I was being sarcastic. You cannot compare the running times of a horse with a human being.
I never compared humans to horses. I compared horses from 1920 to horses today. Since we're talking about humans from that era and comparing them to today, I thought that would be a good place to start. After all, training methods have improved for humans and horses, and horses are specifically bred for speed while humans aren't specifically bred for much of anything. The Kentucky Derby is run on the same course today as it was in 1920, so again, I ask once more - how many of today's modern runners are running in leather shoes on cinder tracks, as Jesse Owens did?
You are trying to say that horses ran just as fast years ago than horses today
I'm not "trying" to say anything. The facts are the facts. "Old Rosebud", the 1914 winner, ran essentially the same time as "Giacomo" this year - half-a-second seperates them over 90 years of training and breeding.
That has absoluletly nothing to do with how humans have, and will continue to get bigger.
Explain to us why this is so. As dempseyfire noted, a few scant generations of haphazard breeding aren't enough for any evolutionary pressure on size to take effect.
Have a look at the times swimmers finish races compared to 50 years ago, they are much much faster today.
Indeed, I'm a former competative swimmer. What can you tell us about the swimming techniques practiced during, say, Johnny Weissmuller's era and today? The front crawl wasn't even a competition stroke until Jim Jeffries was heavyweight champion of the world, with the butterfly stroke first entering competition in 1936! Imagine that - the basic "dolphin kick" not even in practice during Joe Louis's early career! And you're surprised that these brand-new techniques were improved on soon after they debuted? Wowie!
What was the average weight of a top 10 heavyweight in 1950? At a guess I'd say 13-14 stone, maybe slightly higher, maybe not.
What is the average weight of a top 10 heavyweight today? At a guess about 16-17 stone, maybe slightly higher, maybe not.
Bigger doesn't equate to better. Bob Fitzsimmons was knocking out 6'6 brawlers when he weighed 160lbs. Do you think Mike Tyson at 240lb was a better fighter than Mike Tyson at 215? Was Fred Fulton at 6'4 and 220lbs a more dangerous fighter than Jack Dempsey at 6'1 and 187? If size conferred such an advantage you'd expect to see it most clearly when your average heavyweight was around 190lb, would you not?

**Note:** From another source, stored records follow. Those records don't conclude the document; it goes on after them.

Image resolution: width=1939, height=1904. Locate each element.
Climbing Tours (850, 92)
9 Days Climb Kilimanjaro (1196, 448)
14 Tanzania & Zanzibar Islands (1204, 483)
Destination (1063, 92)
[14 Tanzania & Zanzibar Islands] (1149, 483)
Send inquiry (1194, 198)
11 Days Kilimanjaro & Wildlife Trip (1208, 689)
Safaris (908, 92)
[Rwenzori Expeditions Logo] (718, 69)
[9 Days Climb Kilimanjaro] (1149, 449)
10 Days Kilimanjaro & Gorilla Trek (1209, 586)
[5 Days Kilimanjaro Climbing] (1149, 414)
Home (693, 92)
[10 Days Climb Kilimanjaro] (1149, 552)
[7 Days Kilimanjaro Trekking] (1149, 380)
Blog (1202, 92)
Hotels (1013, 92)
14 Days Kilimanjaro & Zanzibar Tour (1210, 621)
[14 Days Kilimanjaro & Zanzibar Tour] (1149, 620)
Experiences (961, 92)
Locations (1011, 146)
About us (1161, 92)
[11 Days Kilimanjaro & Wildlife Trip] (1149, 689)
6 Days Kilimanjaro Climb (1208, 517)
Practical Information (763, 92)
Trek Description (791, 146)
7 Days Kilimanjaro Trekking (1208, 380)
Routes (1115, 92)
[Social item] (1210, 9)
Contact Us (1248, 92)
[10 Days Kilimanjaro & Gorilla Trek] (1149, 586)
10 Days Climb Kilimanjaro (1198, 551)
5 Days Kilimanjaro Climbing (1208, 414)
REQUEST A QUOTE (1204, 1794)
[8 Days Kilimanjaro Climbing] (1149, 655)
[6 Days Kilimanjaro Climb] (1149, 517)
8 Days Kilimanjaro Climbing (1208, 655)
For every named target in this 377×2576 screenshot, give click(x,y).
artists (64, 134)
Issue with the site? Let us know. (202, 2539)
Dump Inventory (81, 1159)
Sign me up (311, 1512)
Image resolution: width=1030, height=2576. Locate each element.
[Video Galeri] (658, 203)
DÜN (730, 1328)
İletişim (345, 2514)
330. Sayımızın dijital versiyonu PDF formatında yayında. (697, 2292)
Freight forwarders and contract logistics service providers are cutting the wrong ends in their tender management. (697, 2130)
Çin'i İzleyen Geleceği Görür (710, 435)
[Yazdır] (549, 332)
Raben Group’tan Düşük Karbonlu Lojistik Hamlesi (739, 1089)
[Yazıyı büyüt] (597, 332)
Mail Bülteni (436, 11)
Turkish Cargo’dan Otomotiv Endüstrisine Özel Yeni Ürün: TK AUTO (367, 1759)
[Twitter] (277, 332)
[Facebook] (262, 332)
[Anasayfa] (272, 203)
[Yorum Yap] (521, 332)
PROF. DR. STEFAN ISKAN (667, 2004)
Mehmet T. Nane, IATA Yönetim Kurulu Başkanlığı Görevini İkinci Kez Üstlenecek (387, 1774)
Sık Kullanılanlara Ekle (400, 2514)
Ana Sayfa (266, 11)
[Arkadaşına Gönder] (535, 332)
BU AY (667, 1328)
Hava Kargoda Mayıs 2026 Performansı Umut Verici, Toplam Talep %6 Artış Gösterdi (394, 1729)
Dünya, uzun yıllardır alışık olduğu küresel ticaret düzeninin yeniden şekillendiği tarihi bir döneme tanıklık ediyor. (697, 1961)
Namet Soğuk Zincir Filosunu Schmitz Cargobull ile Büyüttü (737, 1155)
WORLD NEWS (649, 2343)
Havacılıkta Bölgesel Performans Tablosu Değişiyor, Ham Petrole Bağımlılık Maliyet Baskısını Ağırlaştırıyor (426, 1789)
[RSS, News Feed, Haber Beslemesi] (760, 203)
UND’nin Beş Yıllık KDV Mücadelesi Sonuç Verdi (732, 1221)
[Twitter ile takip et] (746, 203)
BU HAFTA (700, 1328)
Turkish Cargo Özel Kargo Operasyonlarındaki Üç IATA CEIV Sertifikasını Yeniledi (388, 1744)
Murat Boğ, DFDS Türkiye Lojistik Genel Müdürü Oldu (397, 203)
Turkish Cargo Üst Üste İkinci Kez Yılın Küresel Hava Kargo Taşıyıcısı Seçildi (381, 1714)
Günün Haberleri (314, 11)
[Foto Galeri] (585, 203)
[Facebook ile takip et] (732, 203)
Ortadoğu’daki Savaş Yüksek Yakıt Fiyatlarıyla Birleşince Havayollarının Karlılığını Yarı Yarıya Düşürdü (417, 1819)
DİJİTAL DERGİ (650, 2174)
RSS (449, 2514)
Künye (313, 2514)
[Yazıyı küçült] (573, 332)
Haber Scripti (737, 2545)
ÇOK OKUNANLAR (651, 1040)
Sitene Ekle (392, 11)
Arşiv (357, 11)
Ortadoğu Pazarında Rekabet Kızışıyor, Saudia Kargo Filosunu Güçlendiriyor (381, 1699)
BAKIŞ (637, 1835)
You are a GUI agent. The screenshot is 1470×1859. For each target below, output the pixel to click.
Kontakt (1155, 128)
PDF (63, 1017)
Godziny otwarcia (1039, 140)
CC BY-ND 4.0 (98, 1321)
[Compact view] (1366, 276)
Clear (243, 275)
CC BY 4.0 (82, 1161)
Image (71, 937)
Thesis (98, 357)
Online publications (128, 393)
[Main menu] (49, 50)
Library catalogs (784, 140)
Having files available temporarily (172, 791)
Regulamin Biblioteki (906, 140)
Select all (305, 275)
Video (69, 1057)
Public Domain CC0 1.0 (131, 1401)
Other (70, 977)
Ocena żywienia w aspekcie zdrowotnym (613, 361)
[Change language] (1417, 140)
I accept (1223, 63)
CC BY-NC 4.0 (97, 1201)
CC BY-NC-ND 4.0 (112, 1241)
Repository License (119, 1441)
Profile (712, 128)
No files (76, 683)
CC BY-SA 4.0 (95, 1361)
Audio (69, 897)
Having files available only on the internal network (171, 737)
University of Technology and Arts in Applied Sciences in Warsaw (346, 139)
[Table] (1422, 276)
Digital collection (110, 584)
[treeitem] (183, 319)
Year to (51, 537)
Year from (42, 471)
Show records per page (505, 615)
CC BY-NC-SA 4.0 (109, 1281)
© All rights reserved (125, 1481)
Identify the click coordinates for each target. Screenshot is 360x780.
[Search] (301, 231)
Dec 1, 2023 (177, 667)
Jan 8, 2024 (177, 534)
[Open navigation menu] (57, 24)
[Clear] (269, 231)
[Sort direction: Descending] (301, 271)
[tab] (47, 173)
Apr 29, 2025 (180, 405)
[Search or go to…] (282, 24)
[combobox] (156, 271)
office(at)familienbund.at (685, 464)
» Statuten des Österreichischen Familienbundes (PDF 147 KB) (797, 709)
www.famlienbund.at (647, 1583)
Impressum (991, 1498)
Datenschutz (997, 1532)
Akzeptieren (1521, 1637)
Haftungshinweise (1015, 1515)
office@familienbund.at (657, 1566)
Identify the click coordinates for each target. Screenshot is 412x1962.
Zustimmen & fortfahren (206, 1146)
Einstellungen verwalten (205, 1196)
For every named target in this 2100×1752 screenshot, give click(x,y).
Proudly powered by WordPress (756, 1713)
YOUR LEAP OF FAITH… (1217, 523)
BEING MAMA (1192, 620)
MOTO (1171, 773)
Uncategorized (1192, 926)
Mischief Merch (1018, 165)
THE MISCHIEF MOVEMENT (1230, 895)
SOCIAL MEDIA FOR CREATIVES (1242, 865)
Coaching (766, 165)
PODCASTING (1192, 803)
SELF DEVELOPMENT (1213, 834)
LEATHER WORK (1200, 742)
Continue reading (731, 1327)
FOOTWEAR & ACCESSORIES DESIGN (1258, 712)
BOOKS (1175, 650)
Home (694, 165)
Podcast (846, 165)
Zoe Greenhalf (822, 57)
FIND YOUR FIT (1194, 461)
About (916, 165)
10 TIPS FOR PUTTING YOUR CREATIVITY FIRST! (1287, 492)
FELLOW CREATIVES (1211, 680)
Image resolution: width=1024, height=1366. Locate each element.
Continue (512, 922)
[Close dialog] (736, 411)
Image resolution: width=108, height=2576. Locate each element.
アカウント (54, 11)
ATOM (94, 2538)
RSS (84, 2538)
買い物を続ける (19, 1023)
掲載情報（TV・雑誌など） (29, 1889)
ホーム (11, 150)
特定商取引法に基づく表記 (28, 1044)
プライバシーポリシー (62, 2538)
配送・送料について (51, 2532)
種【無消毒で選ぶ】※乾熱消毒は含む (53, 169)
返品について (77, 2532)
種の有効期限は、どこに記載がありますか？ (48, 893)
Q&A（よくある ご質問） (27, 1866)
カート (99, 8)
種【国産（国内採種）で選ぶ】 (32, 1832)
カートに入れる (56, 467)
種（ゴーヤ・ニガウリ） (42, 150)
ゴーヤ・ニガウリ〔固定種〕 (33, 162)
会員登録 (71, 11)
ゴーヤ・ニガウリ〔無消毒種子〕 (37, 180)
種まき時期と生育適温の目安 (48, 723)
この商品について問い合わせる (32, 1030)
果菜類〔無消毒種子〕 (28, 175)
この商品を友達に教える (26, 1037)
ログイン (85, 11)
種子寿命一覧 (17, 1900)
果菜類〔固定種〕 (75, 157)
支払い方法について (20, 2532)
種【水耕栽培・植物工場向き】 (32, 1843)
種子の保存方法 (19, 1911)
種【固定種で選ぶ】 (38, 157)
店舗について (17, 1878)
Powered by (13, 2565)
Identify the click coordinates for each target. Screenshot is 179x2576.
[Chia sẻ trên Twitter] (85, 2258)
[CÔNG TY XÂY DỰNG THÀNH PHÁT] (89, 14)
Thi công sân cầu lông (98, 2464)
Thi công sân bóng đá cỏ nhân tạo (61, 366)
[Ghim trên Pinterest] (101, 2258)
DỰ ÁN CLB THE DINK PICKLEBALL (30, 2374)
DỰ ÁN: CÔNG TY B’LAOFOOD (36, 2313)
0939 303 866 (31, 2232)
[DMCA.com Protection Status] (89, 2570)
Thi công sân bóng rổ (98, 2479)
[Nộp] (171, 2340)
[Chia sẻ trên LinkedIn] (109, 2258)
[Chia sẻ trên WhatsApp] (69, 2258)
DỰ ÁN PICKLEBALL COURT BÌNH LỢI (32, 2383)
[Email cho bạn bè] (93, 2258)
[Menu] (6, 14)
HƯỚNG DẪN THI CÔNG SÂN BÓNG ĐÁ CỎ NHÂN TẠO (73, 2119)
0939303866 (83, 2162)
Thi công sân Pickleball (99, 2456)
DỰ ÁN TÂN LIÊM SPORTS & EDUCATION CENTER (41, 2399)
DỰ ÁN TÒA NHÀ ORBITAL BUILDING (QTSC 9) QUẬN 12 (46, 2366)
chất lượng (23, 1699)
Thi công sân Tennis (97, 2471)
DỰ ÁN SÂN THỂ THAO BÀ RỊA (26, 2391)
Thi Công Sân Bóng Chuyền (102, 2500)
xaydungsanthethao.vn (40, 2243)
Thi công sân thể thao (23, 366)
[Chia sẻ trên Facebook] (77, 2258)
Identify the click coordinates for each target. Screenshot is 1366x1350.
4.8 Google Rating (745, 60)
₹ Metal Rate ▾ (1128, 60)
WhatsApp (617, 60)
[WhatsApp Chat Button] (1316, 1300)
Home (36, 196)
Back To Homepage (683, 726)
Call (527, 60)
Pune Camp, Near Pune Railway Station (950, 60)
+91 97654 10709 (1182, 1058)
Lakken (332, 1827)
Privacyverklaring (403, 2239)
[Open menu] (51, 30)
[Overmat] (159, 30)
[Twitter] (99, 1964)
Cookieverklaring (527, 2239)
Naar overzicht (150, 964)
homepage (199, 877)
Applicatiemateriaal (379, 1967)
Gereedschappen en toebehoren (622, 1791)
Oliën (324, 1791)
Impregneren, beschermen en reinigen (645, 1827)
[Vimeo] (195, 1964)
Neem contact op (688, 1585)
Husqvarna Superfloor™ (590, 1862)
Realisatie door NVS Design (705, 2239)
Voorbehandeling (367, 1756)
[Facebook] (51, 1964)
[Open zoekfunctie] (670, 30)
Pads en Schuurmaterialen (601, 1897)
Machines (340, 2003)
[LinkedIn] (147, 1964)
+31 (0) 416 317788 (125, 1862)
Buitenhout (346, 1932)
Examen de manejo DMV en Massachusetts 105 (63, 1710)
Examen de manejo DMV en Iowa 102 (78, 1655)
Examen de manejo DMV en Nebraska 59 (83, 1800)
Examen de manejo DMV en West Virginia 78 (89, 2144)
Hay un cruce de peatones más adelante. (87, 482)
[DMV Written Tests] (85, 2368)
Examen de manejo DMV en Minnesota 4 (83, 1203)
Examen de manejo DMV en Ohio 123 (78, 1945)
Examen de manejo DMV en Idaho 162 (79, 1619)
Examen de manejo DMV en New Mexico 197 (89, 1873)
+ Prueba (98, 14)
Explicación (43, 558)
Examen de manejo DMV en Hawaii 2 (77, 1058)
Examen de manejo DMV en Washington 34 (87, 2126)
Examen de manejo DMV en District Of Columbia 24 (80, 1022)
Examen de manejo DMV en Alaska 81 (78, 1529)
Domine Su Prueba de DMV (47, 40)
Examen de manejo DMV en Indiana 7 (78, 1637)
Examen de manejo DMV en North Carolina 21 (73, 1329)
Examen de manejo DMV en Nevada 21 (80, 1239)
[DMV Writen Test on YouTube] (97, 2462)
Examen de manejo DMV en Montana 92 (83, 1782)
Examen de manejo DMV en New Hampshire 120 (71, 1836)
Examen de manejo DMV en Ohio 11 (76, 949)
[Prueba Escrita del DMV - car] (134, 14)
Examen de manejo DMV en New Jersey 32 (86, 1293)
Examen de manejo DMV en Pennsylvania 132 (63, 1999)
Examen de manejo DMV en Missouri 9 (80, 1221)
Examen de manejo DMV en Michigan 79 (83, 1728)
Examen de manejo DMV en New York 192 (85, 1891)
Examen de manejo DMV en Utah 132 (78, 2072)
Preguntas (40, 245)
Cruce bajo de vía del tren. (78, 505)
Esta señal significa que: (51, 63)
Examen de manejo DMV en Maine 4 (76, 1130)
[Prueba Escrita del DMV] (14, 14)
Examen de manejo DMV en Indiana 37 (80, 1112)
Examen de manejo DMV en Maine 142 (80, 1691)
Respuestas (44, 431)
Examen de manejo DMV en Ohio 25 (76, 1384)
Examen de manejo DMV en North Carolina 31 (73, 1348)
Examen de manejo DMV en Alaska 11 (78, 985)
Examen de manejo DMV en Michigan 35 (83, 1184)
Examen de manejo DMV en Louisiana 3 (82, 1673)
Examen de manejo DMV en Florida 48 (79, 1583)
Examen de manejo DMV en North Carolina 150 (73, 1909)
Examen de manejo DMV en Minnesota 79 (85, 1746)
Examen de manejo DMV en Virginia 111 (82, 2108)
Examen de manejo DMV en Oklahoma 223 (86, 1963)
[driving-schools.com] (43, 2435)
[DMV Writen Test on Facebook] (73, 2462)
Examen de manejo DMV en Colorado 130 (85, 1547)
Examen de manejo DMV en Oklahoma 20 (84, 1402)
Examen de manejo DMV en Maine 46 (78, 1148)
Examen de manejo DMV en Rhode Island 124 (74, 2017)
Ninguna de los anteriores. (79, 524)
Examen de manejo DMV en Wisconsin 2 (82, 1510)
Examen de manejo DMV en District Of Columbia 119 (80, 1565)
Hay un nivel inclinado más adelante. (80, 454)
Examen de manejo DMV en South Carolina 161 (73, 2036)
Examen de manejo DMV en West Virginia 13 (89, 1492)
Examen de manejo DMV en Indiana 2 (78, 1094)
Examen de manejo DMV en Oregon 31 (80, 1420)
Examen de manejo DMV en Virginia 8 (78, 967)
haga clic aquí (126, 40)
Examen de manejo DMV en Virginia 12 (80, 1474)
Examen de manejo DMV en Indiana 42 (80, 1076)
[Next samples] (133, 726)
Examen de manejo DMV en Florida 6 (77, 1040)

So what does that tell you then? People today are naturally bigger.
"Naturally" has nothing to do with it. Better medicine and nutrition prevent diseases which stunt growth and bring up the overall average (seen anyone with rickets lately?) but I still don't see any evidence that this tiny increase in average size, which you yourself quote as being a mere INCH in height, improves the quality of a fighter.
"Average adult Americans are about one inch taller, but nearly a whopping 25 pounds heavier than they were in 1960, according to a new report from the Centers for Disease Control and Prevention (CDC). The bad news, says CDC is that average BMI (body mass index, a weight-for-height formula used to measure obesity) has increased among adults from approximately 25 in 1960 to 28 in 2002."
People are fatter - that's your strongest evidence here. Of course many elite athletes are juiced to the gill with steroids, but that's another story for another thread. I'm pretty sure carrying around that extra bulk won't improve a fighter's ability to compete for a mere 15 rounds, to say nothing of the 20+ rounders of the early era.